If you think that ‘adventure bike’ means ‘big beak sticking out of the front’ then the DR Big is for you. Forget GSes, the DR did the beak biggest, best and first. More importantly, it has the biggest single-cylinder engine you’re ever likely to experience (727cc for the DR750S, going up to 779cc for the DR800S in 1990). Stick a Marlboro paint job on it, and it’s an instant rallye-raid replica, but good ones are getting hard to find.

2: Honda XLV750R

You might have been wondering why a bike as iconic as the Honda Africa Twin isn’t higher on this list. This is the answer – the XLV750R is the Africa Twin’s older, rarer, cooler and weirder brother. Despite sharing the Africa Twin’s V-twin configuration, it’s actually quite different. Air-cooled instead of water-cooled, it was a 750 way back in 1983 (the 750cc Africa Twin didn’t appear until 89) and offers BMW-style shaft drive instead of a chain. The red-painted engine and forks make it stand out, and production was low enough to make it unlikely you'll see another while riding one. It also means that when the gearbox fails, which they do, getting parts is as easy as finding a stash of roman gold at the bottom of your garden; it’s been known to happen, but don’t bet on it. But this list is about what’s cool, not what’s practical, so the XLV is in.

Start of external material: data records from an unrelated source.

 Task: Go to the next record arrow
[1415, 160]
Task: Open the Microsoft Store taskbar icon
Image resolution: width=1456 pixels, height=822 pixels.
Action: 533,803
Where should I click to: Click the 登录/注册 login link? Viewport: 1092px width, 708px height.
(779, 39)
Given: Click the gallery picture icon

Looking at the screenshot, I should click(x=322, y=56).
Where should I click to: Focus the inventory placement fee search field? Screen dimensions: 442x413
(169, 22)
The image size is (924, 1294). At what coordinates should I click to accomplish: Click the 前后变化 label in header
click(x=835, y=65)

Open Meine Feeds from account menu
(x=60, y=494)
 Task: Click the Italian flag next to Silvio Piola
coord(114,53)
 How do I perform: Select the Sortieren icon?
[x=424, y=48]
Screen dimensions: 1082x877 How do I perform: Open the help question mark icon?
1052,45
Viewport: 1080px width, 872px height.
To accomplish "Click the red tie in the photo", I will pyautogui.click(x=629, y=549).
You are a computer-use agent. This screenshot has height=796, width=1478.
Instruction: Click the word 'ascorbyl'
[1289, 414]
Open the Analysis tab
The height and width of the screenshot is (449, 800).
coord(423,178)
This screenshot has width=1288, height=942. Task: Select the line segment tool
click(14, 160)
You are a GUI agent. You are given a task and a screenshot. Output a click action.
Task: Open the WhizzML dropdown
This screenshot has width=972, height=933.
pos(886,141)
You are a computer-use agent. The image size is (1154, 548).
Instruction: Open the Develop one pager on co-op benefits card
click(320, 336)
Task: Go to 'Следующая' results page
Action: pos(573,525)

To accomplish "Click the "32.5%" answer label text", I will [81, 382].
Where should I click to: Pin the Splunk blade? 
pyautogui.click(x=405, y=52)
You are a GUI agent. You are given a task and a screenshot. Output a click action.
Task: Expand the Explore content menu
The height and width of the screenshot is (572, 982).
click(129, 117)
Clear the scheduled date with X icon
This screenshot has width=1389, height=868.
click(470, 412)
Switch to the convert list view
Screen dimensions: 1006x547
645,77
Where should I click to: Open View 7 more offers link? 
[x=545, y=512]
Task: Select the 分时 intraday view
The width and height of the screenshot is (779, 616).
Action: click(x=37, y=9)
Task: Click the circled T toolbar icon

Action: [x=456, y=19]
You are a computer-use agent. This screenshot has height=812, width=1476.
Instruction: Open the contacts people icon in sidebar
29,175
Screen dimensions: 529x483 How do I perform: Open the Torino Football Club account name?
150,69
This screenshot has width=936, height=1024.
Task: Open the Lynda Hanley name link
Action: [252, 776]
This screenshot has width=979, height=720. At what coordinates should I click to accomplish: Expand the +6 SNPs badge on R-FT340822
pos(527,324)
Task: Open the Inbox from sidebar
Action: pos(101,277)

1: BMW R80 G/S Paris-Dakar

You thought we were going to get through without a BMW adventure bike in the list? No. Even though the GS has become clichéd thanks to its incredible popularity, there’s no doubting that it’s popular for a reason. But when it comes to cool, there’s only one version to think about, and that’s the original G/S. More specifically, it’s the even rarer Paris-Dakar version, with bigger tank and single seat. Prices are on the up for good ones, so it’s one of the few things that will depreciate less than a new R1200GS, too. Just don’t wear spanking new BMW-branded clothing with it or you’ll spoil the whole thing.